Por Teodoro Barajas Rodríguez
23 de Septiembre del 2016
En los últimos tiempos los escándalos de corrupción han sido prolíficos, ningún partido escapa a los señalamientos e imputaciones, la opacidad se empoderó para dar paso a una galopante impunidad como muestrario claro del catálogo de malas artes arraigadas.
El cinismo es un elemento omnipresente en una clase política que suele destacarse por brutal, todos contra todos, sin ideología, la confrontación carente de argumentos pero plagada de histeria. Modernos ayatolas arengan a las masas para derribar un Estado laico que parece tener esa particularidad sólo en el discurso porque hace mucho comenzó a diluirse entre la hipocresía y la tibieza.
Casi no se registra el debate razonado, nuestro país no tiene grandes referentes al respecto, la lucha por el poder ofrece otro catálogo remarcado por la neurosis y sembradores de veneno.

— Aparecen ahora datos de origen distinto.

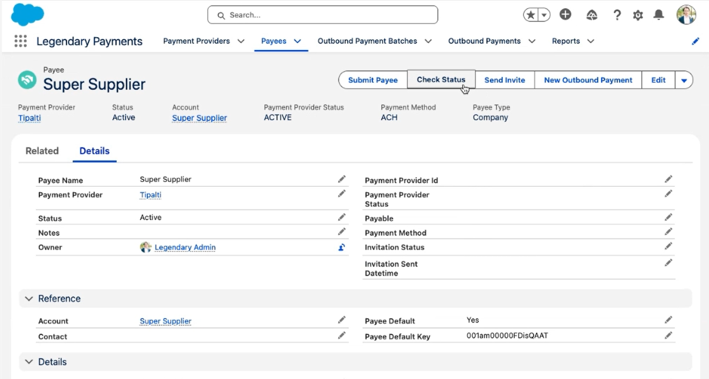
Task: Collapse the Reference section
Action: click(x=29, y=299)
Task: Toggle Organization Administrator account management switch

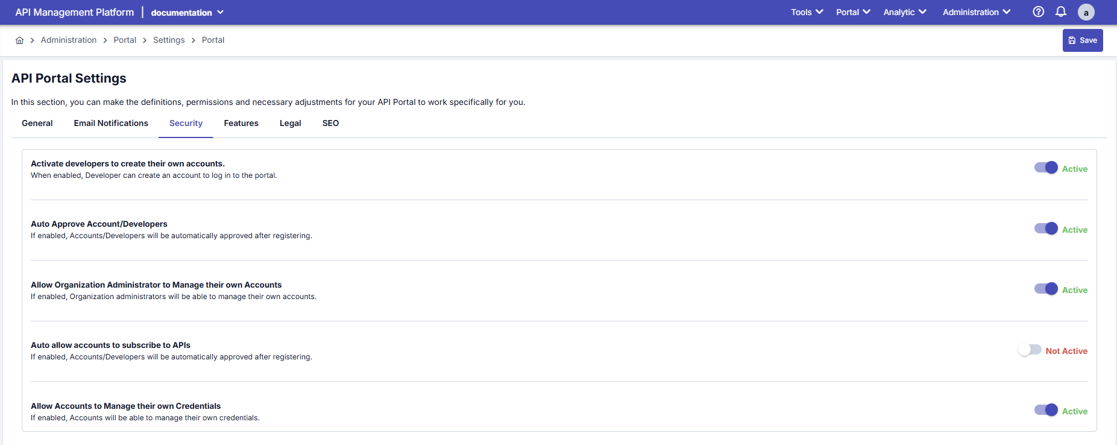Action: click(1046, 289)
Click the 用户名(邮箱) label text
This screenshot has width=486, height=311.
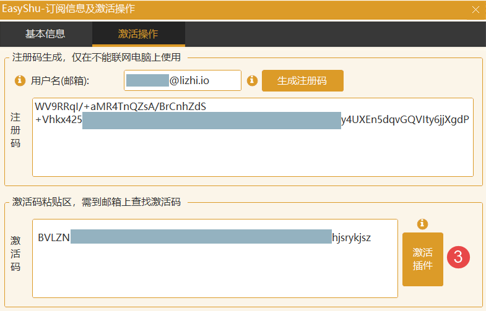tap(60, 80)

Incluso ahora que estamos en el llamado Mes de la Patria son muchos los disensos respecto a nuestra historia como nación, el positivismo nos legó un estilo de interpretación que comienza y concluye en el bronce, a los héroes nacionales se les dibujó en el Olimpo, exentos de errores, grandiosos, los villanos terminaron en un basurero. Maniqueísmo puro.

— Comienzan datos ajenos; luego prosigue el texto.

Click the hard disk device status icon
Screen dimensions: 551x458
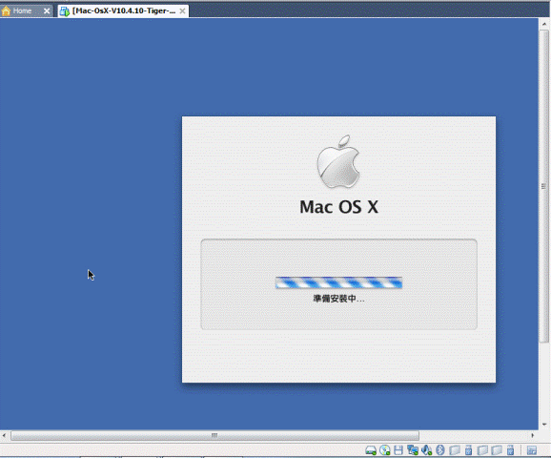(371, 450)
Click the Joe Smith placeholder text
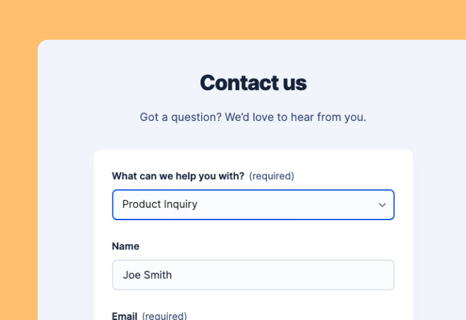Screen dimensions: 466x320 147,275

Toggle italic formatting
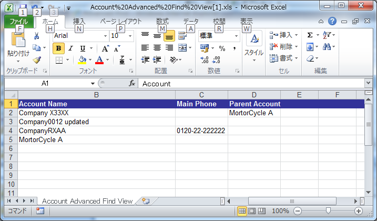[x=70, y=48]
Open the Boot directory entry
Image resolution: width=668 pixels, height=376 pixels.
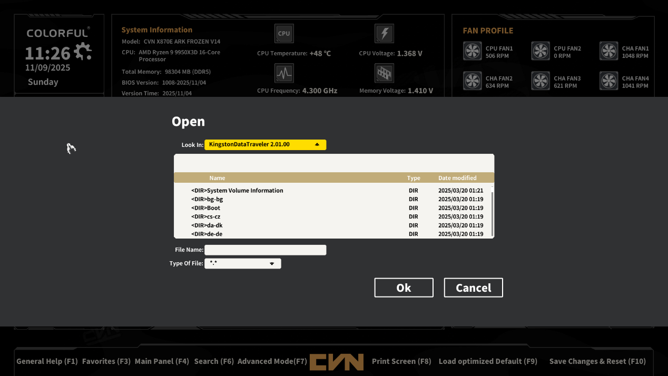coord(213,208)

En cada lapso temporal nuestro país enfrenta peligros, amenazas y toda una serie de acontecimientos aunque en la actualidad está partido, el disenso ha llegado como propaganda, el futurismo arrecia con la mirada puesta en el reloj de 2018. La política no es ciencia exacta, resulta prematuro vaticinar algún escenario porque los imponderables y variaciones suelen definir coyunturas.
No obstante, son muchos los temas pendientes que requieren del abordaje claro como contundente, algunos gobernadores han modernizado los cacicazgos para generar retrocesos, son impresentables como Javier Duarte, los latrocinios no se extinguieron.
Los signos de los tiempos se pueden leer fácilmente, por ejemplo, muchos de los actores políticos de la actualidad desconocen la historia por ello en diversos sentidos parecen ir en contra, una regresión que parece situarnos de nueva cuenta en la oscuridad medieval ante la andanada de un sector de la jerarquía católica a través de organizaciones fachada para propagar el odio, la intolerancia y otras prendas que no tienen conexión alguna con los auténticos postulados del cristianismo que exalta el amor al prójimo.
Algunos actores políticos no atinan a leer algunos libros básicos para conocer más de la identidad del mexicano, por ejemplo Octavio Paz y Samuel Ramos que legaron un par de textos fundamentales como El laberinto de la soledad y Perfil del hombre y la cultura en México.
En fin, el presente refleja un caudal de males que se resisten a morir, entre la codicia de una clase política que extravió la brújula para navegar entre dogmas, desperfectos y una lista interminable de equívocos. La mediocridad ha sido una evidente constante.
La rendición de cuentas es sepultada por la nebulosa opacidad que sirve como elemento para mantener el auge de hechos escandalosos en los que la corrupción es visible. El Estado de derecho se convirtió hace rato en un acto de simulación.